**Reading text**
• • • • • • •

Thanksgiving State of Mind

there seem to be two kinds of thanksgiving people: traditionalists and adventurers. traditionalists want the exact same food each and every year and in fact, spend most of the year dreaming of their thanksgiving meal. adventurers dream up new meals each year with new recipes and maybe even new concepts. i’ll bet most of us are in-between the two extremes and like some things every year while looking forward to some new ideas.

whatever your food type, thanksgiving is one of a few american holidays that all of us can share regardless of heritage or background. in fact, bringing your heritage or background to the thanksgiving meal is what makes it all that much more interesting and delicious.

people who have lived many places across america already know the concept of a making a holiday wherever you are. i only basically lived in states in my life — california and pennsylvania—but at a few addresses in each state. but no matter where i was on thanksgiving, i’ve always been able to make a holiday celebration out of just about nothing.

my first thanksgiving in pa when i couldn’t get back to california, i invited housemates, acquaintances, neighbors and anyone who wanted/needed a place to go for thanksgiving over and i cooked for them. though they were grateful for my hospitality, it was really me who was the beneficiary because all that cooking and fussing for guests distracted me from feeling lonely and homesick.

i met c in september of the next year, so he invited me to his parents’ house for thanksgiving the next year, which is where we have been going for almost all the years since.

• • • • • • •

[Saved entries]
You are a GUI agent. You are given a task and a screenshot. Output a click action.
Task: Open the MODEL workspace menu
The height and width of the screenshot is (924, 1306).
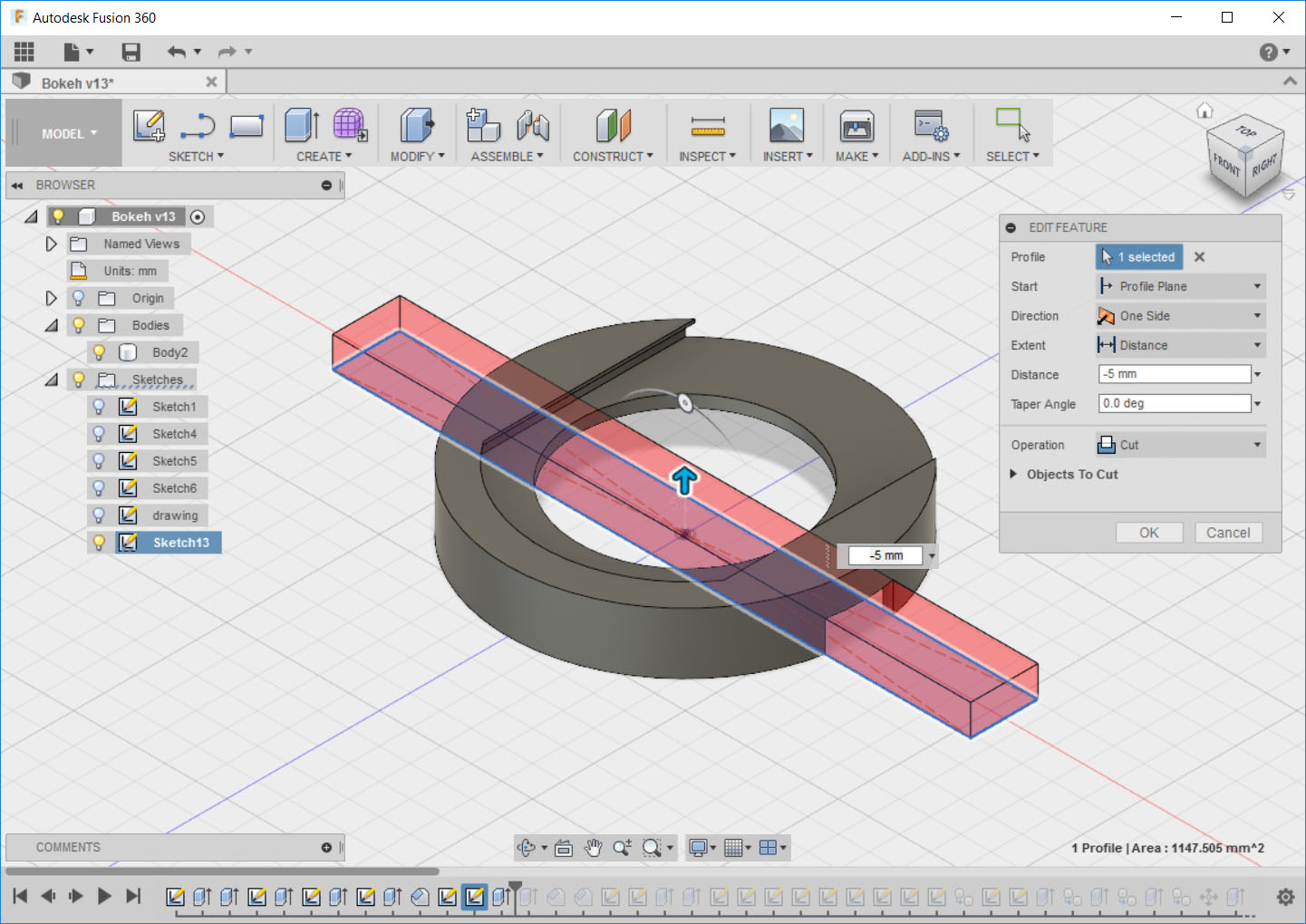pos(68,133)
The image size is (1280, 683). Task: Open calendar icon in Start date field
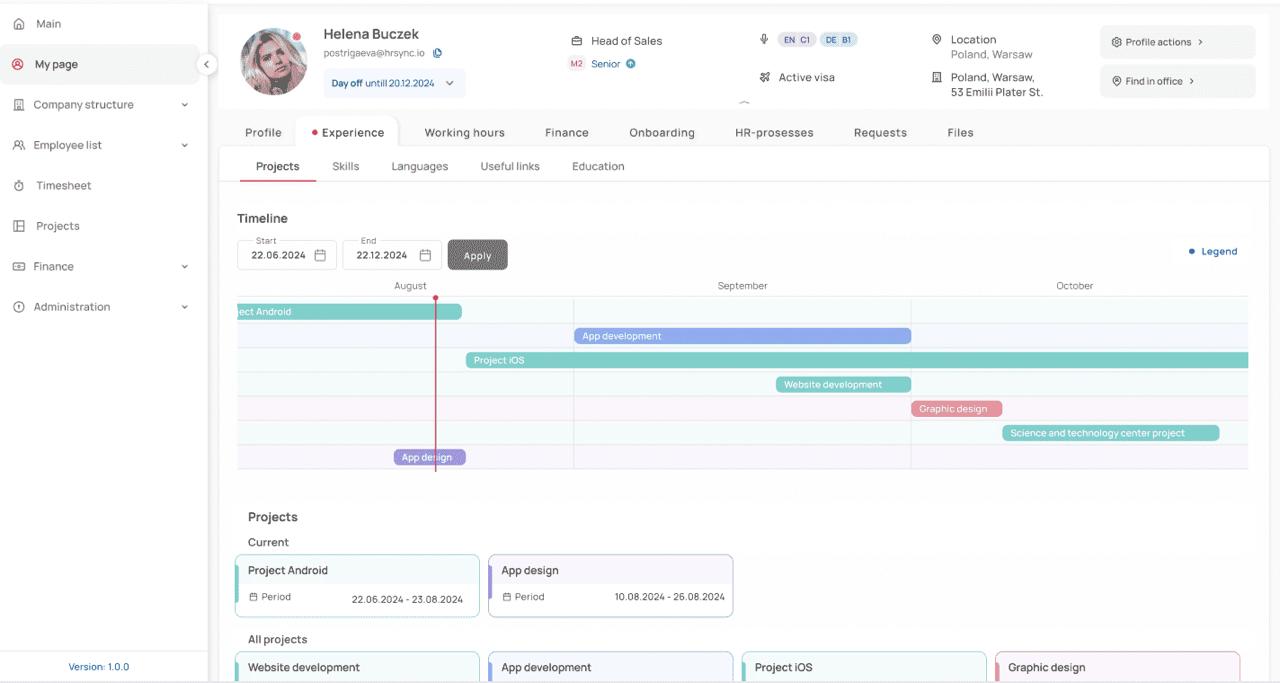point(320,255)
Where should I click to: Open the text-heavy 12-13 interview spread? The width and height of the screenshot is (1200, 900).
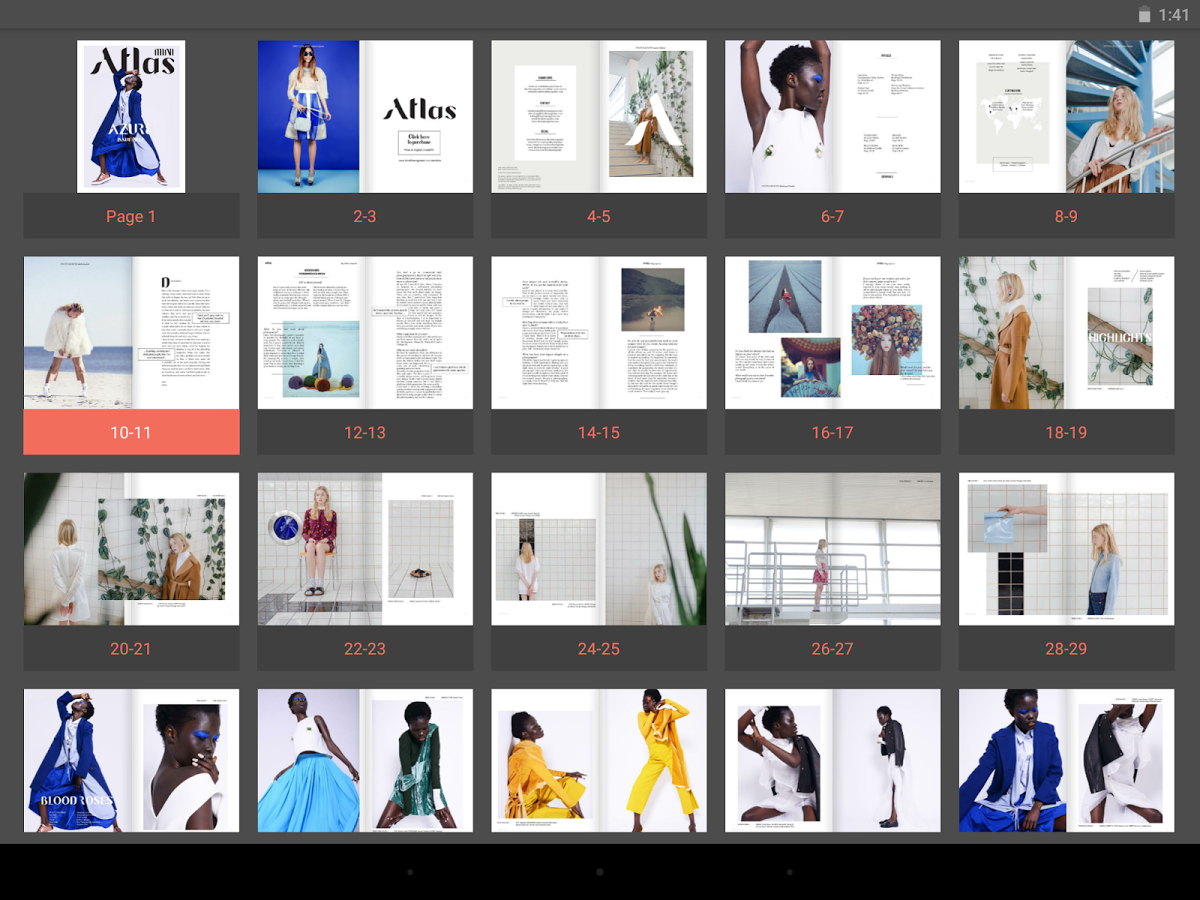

• • • • • • •

**Exercise goal**
Carry on the Thanksgiving text from its last sentence. The saved entries above are not needed for this.

**Answer below**
the exception was thanksgiving of 2010 when i was temporarily living in texas with our daughter and her husband while she recovered from a bone marrow transplant at md anderson cancer center. c flew down with our other daughter and son so we could all be together at thanksgiving.

l and i decorated with paper turkeys and crepe paper and tried to set a nice table with whatever this and that was in the church supported apartment. we decided that since we weren’t in pa, we might as well change up the meal and go with some local flair. and, since texas is known for bbq, we bought a smoked turkey from one of the best bbq places in tx and made side dishes to compliment the smoked turkey. we made whatever we could in the tiny, scantily equipped kitchen and bought the rest.

the meal was delicious but the fact of us all being together and that our daughter was doing well in her recovery was what made that thanksgiving wonderful. the smoked turkey? not so much.

so no matter what you fancy on thanksgiving – a traditional feast or an adventurous new twist on classics there is only one wish for the day: a holiday full of thanks and good will, delicious food and most of all a moment of reflection.